ACTION ITEM ▸
From the text on internal medicine, write out word for word the passage from "Because internal medicine" up to and including "anthologies of Charaka.".

*** Welcome to piglix ***

Internists


Internal medicine or general medicine (in Commonwealth nations) is the medical specialty dealing with the prevention, diagnosis, and treatment of adult diseases. Physicians specializing in internal medicine are called internists, or physicians (without a modifier) in Commonwealth nations. Internists are skilled in the management of patients who have undifferentiated or multi-system disease processes. Internists care for hospitalized and ambulatory patients and may play a major role in teaching and research.

Because internal medicine patients are often seriously ill or require complex investigations, internists do much of their work in hospitals. Internists often have subspecialty interests in diseases affecting particular organs or organ systems.

Internal medicine is also a specialty within clinical pharmacy and veterinary medicine.

Historically, some of the oldest traces of internal medicine can be traced from Ancient India and Ancient China. Earliest texts about internal medicine are the Ayurvedic anthologies of Charaka.

Internal medicine physicians have practiced both in clinics and in hospitals, often in the same day. Pressures on time have led to many internal medicine physicians to choose one practice setting, who may choose to practice only in the hospital, as a "hospitalist", or only in an outpatient clinic, as a primary care physician.

DATA EXTRACT ▸

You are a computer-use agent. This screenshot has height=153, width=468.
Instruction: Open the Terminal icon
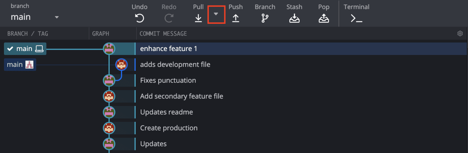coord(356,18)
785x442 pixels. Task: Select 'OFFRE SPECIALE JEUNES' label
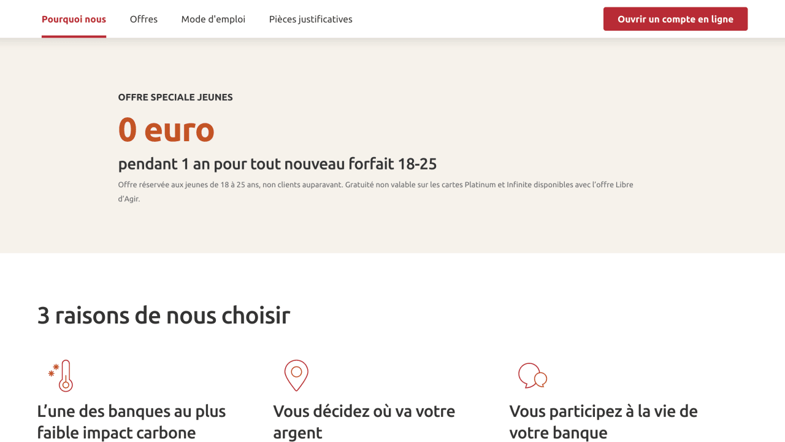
---
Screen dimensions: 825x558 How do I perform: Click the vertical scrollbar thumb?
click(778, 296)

THE ANSWER ▸
Because internal medicine patients are often seriously ill or require complex investigations, internists do much of their work in hospitals. Internists often have subspecialty interests in diseases affecting particular organs or organ systems.

Internal medicine is also a specialty within clinical pharmacy and veterinary medicine.

Historically, some of the oldest traces of internal medicine can be traced from Ancient India and Ancient China. Earliest texts about internal medicine are the Ayurvedic anthologies of Charaka.